When Chinese President Xi Jinping visited the UK in late October, the Brits were criticized for overlooking Beijing’s record of political suppression. At the time, we explained that this isn’t exactly new: London has been accused of putting profit over human rights in the Orient since it encouraged the opium trade. Yet this week has seen an unusual row. Reuters:
China on Thursday lashed out at Britain’s belated criticism of its security officers’ pushing of diplomats at a rights trial, in an unusual public sign of disagreement between countries supposedly enjoying a “golden” era in ties.
Plainclothes security officers on Monday shoved diplomats, journalists and protesters away from a courthouse in Beijing where prominent human rights lawyer Pu Zhiqiang was on trial.
As many as 11 diplomats from countries including the United States, Germany, Britain and France had gathered to observe the trial, but were refused entry by the police.
Britain has told China the “physical mistreatment” of diplomats and journalists in Beijing was unacceptable, a Foreign Office representative said in a statement issued by the British embassy in Beijing.

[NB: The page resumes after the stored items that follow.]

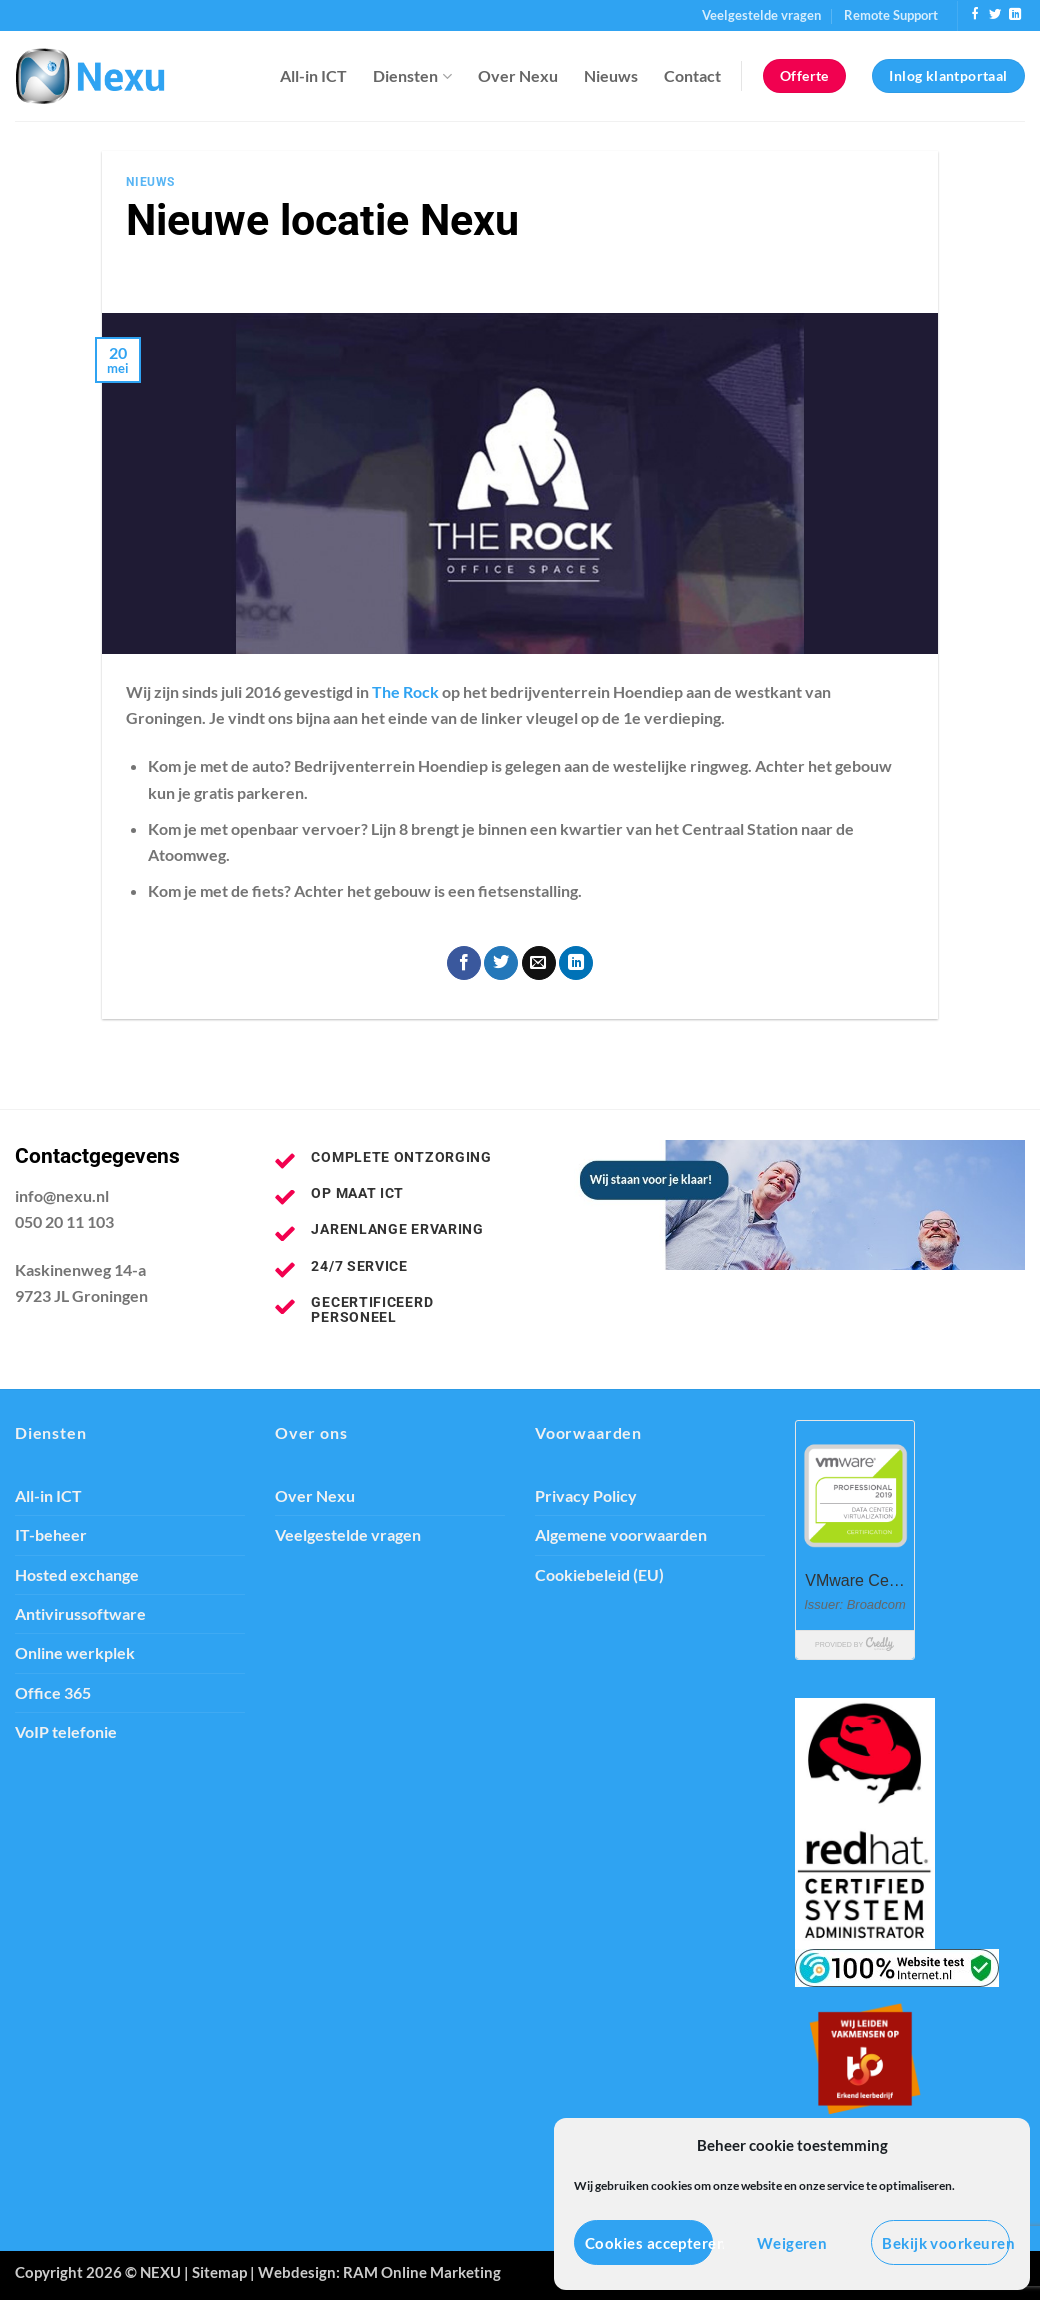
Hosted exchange (77, 1575)
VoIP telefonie (66, 1732)
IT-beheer (51, 1535)
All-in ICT (313, 76)
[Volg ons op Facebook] (975, 15)
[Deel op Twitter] (501, 963)
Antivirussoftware (80, 1614)
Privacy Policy (586, 1496)
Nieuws (611, 76)
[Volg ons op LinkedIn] (1015, 15)
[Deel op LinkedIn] (576, 963)
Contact (692, 76)
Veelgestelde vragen (761, 15)
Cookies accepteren (649, 2243)
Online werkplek (75, 1653)
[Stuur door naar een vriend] (539, 963)
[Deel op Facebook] (464, 963)
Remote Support (891, 15)
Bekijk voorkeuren (946, 2243)
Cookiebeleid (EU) (599, 1575)
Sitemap (219, 2272)
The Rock (405, 692)
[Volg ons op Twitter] (995, 15)
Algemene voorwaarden (621, 1535)
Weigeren (792, 2243)
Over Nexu (518, 76)
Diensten (412, 76)
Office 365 (53, 1693)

Some like to claim that Britain isn’t being sufficiently tough on China (see Reuters’ use of the word “belated” for a sense, or the link above). There’s truth to the criticism, but we’re sympathetic to Britain’s goals: It’s important to defend one’s own personnel from disrespectful treatment, as in this case, but in general excessive hand wringing over China isn’t very productive (see, for example, the mess our self-righteous protestations exacerbated in Thailand). Post-empire Britain needs to ensure London is the world’s financial capital, and it needs Beijing for that. Furthermore, if there’s a Brexit, Britain will need a diversified trade portfolio. There’s little point in jeopardizing these things for the sake of ineffective and likely counterproductive rhetoric.
In the long run, the best way to improve human rights in China is to bring it into an American-led world order, not to castigate it at every opportunity. The West should stand by its values, and be careful about encouraging China, or giving them too much leeway. But we should also recognize that China isn’t going to change simply because we tell it to. The specifics of that balancing act will vary in different Western countries, of course. But, for the moment, Britain looks like it’s on to a promising approach.